_What is asked_: Return the lines from the line with "This screenshot has width=523, height=625." to the line with "coord(289,128)", both included, word for word. Leave the pictures out.

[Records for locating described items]
----

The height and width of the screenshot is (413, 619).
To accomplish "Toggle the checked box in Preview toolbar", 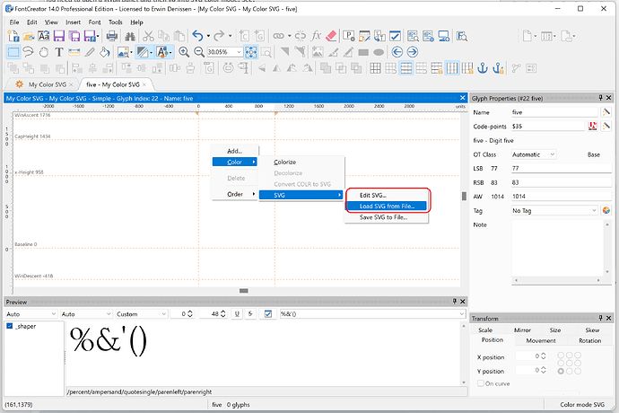I will pyautogui.click(x=268, y=314).
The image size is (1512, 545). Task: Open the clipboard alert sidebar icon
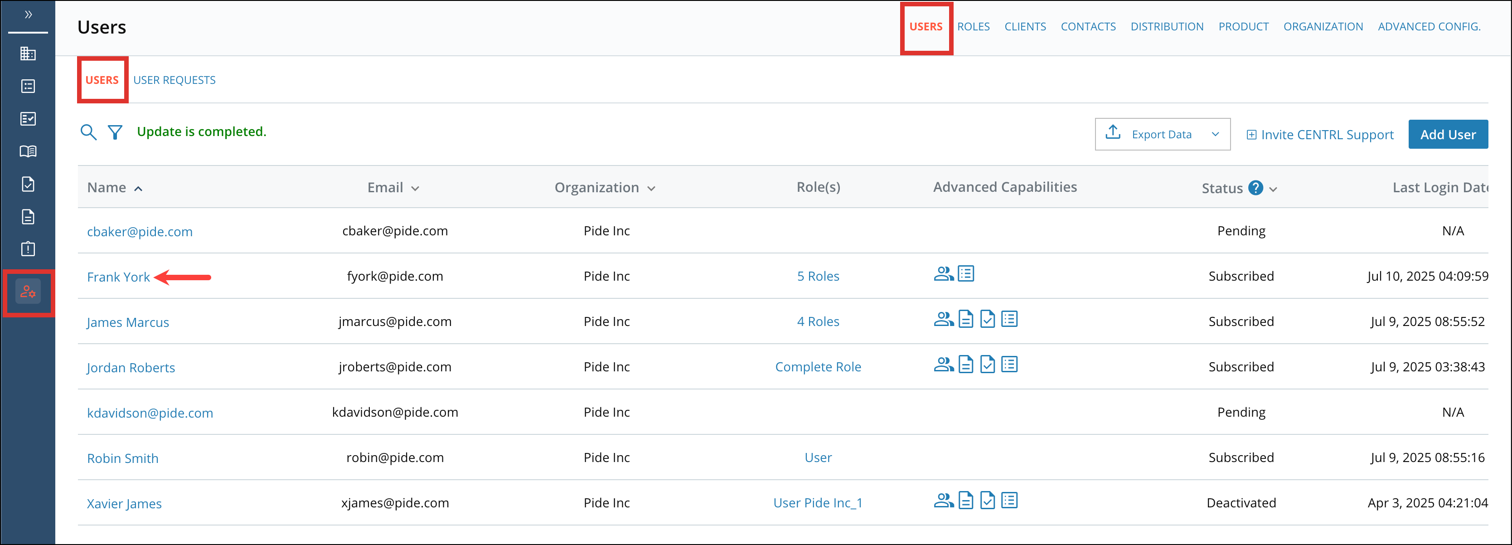point(28,249)

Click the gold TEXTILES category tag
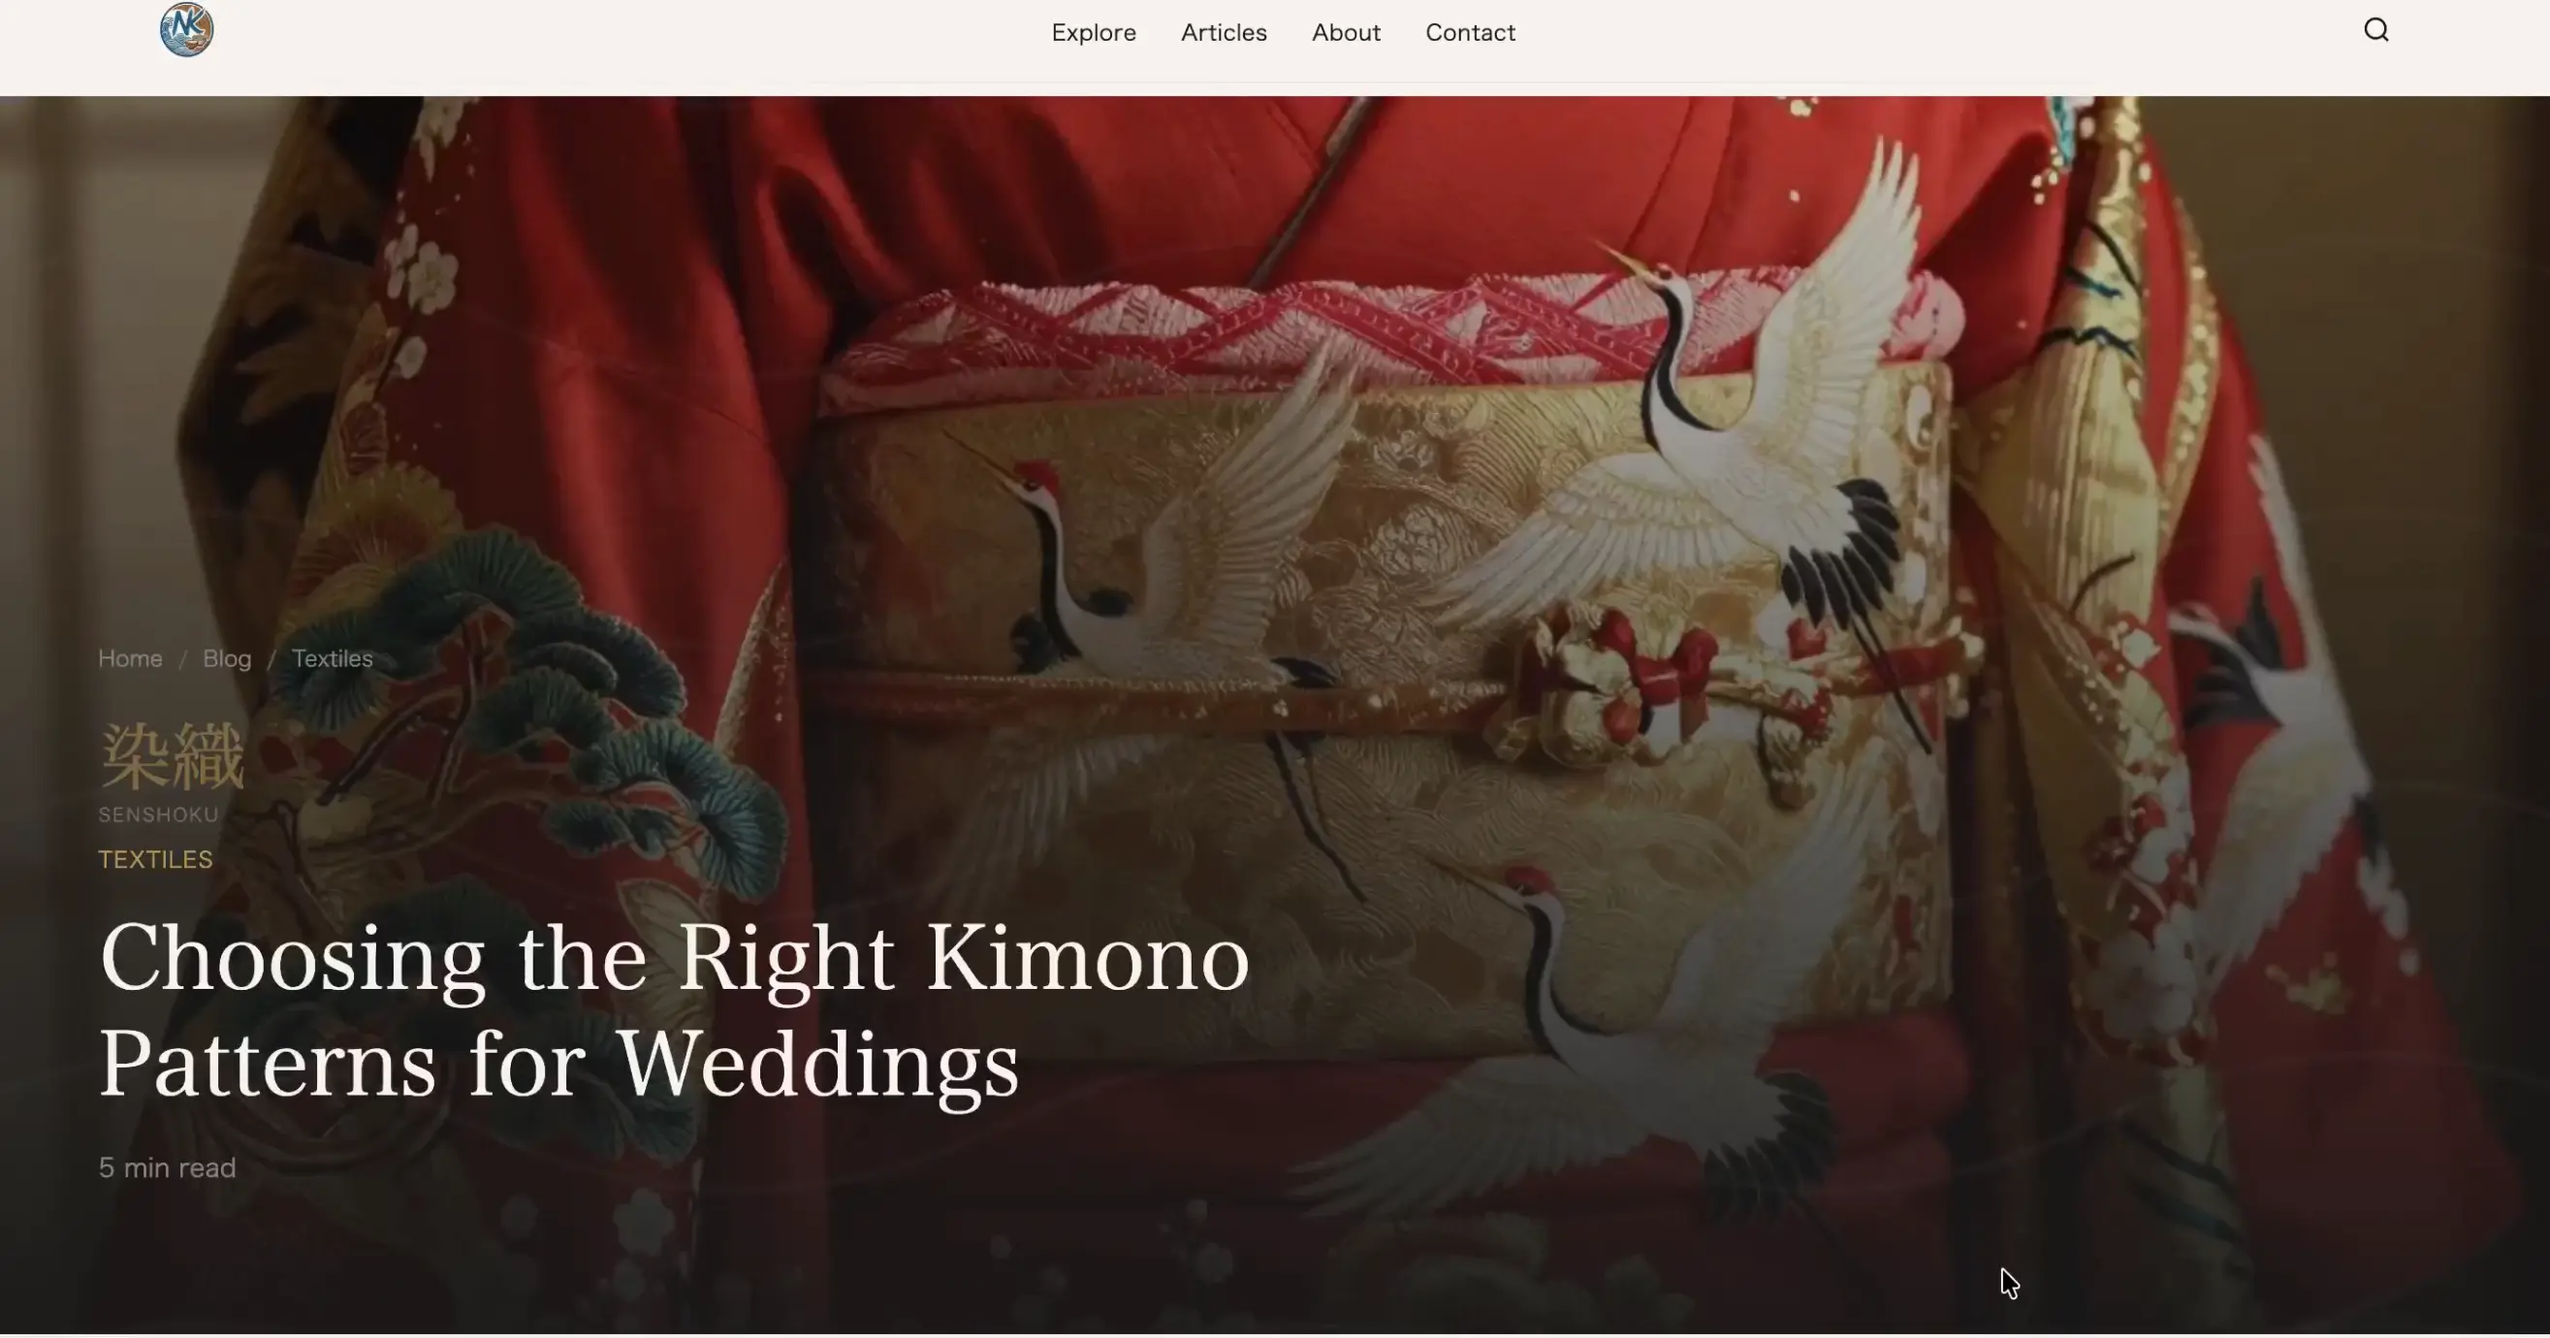pyautogui.click(x=155, y=859)
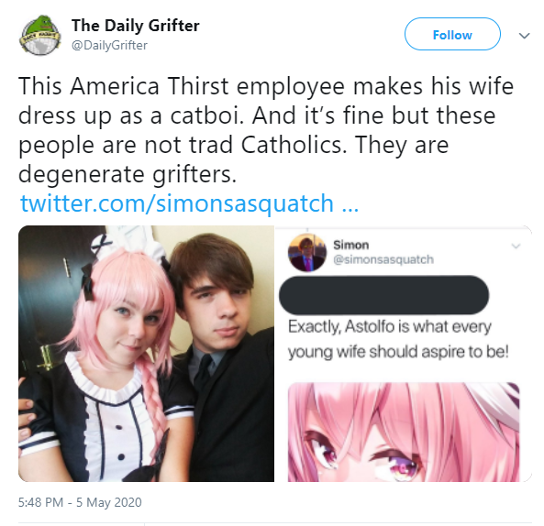Open the pink-haired anime image
The height and width of the screenshot is (526, 544).
(x=404, y=433)
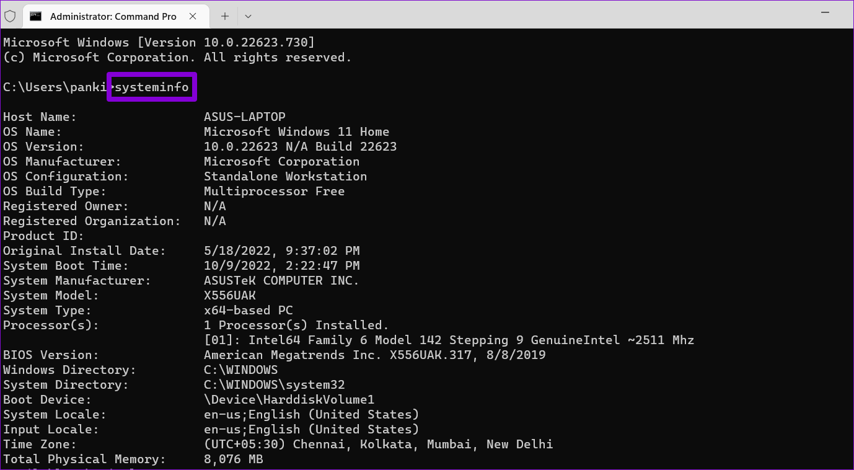Click the Command Prompt tab icon

pyautogui.click(x=36, y=16)
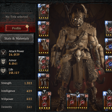Select the Intelligence stat row
The height and width of the screenshot is (112, 112).
(17, 91)
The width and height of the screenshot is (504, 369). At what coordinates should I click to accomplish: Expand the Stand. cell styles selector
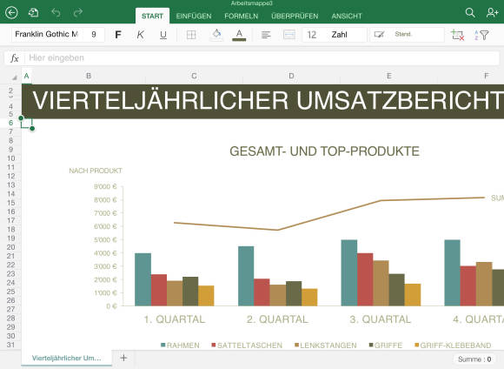(x=407, y=35)
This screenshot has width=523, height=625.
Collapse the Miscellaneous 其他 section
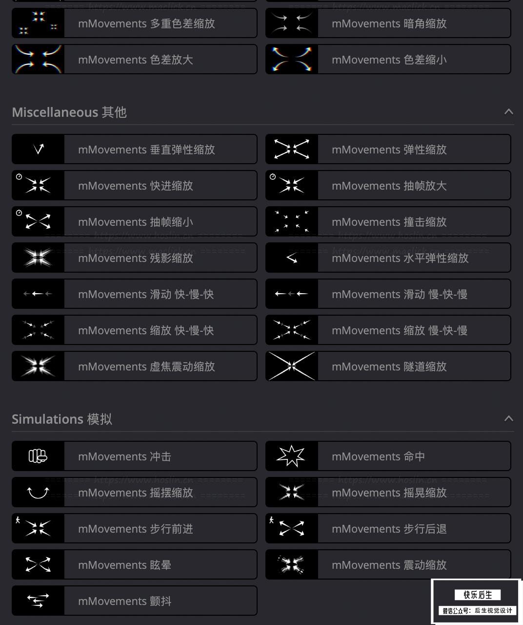pyautogui.click(x=508, y=112)
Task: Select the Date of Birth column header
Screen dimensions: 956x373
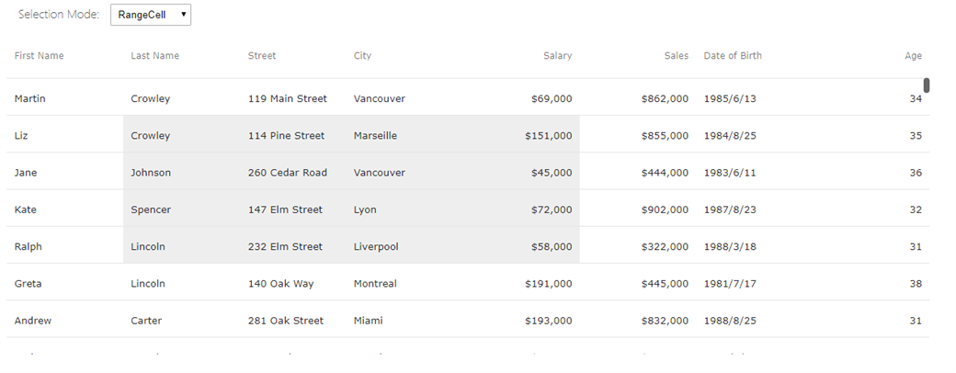Action: [733, 55]
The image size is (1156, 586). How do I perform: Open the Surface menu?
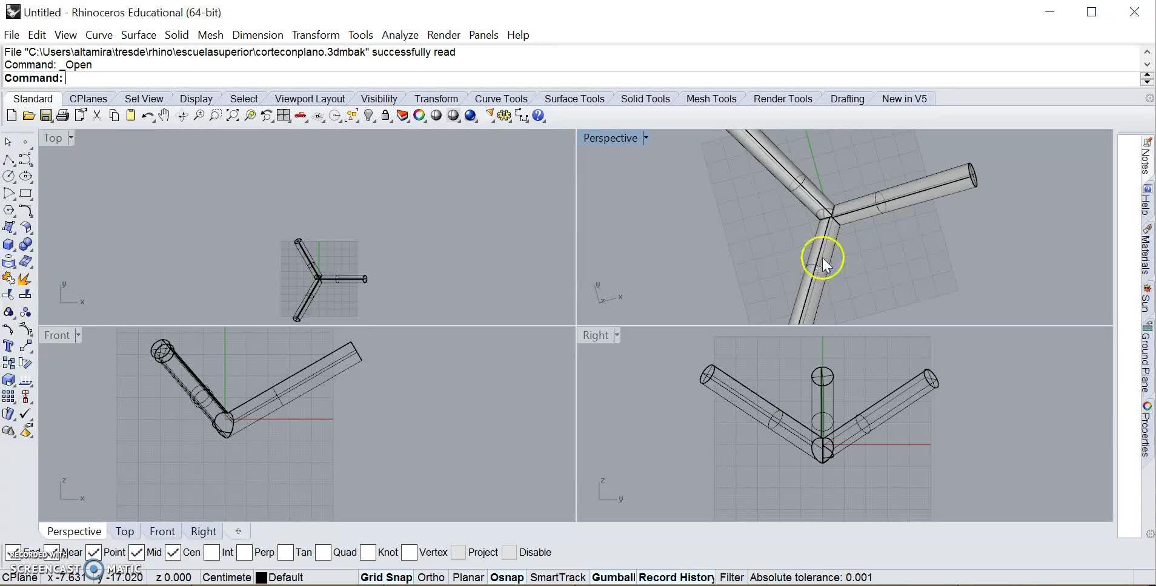pyautogui.click(x=138, y=35)
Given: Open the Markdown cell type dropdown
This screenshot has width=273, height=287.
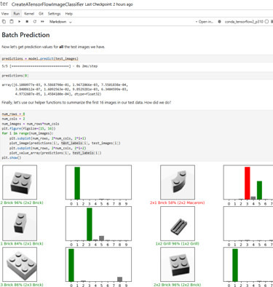Looking at the screenshot, I should click(x=60, y=22).
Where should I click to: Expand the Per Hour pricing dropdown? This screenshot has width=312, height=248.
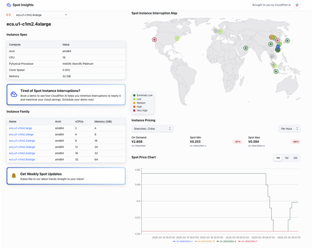coord(289,128)
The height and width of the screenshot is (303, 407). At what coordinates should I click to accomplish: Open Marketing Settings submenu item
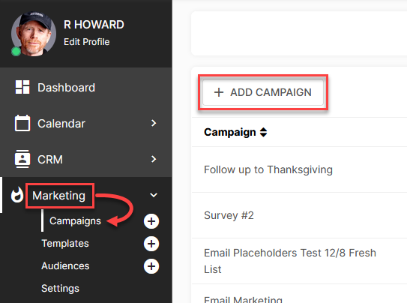pyautogui.click(x=60, y=288)
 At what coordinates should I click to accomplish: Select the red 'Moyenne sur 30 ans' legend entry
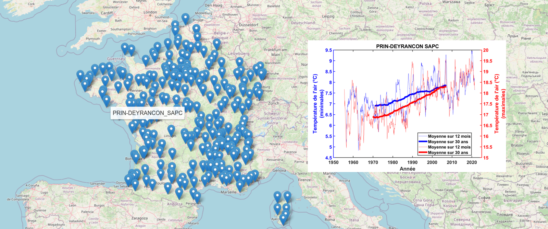(x=448, y=152)
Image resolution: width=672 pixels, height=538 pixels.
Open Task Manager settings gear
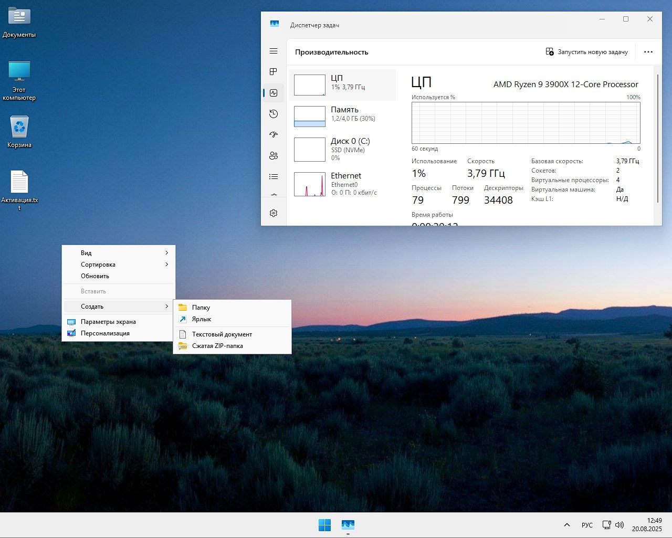(274, 213)
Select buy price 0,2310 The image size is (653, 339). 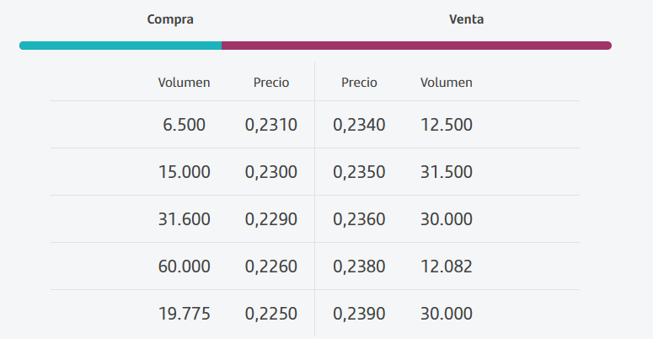pyautogui.click(x=271, y=125)

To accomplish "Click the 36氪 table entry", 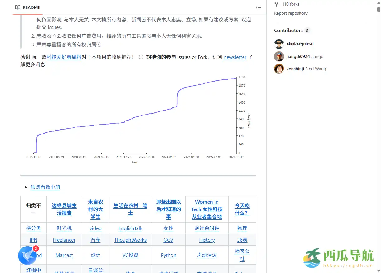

----

_Output of the task_:
This screenshot has width=523, height=625.
Collapse the Miscellaneous 其他 section
pyautogui.click(x=508, y=112)
Task: Select the Date of Birth column header
Screen dimensions: 956x373
Action: [733, 55]
The image size is (1156, 586). How do I perform: Open the Surface menu?
pyautogui.click(x=138, y=35)
Given: Open the Markdown cell type dropdown
This screenshot has width=273, height=287.
Looking at the screenshot, I should click(x=60, y=22).
Where should I click to: Expand the Per Hour pricing dropdown? This screenshot has width=312, height=248.
coord(289,128)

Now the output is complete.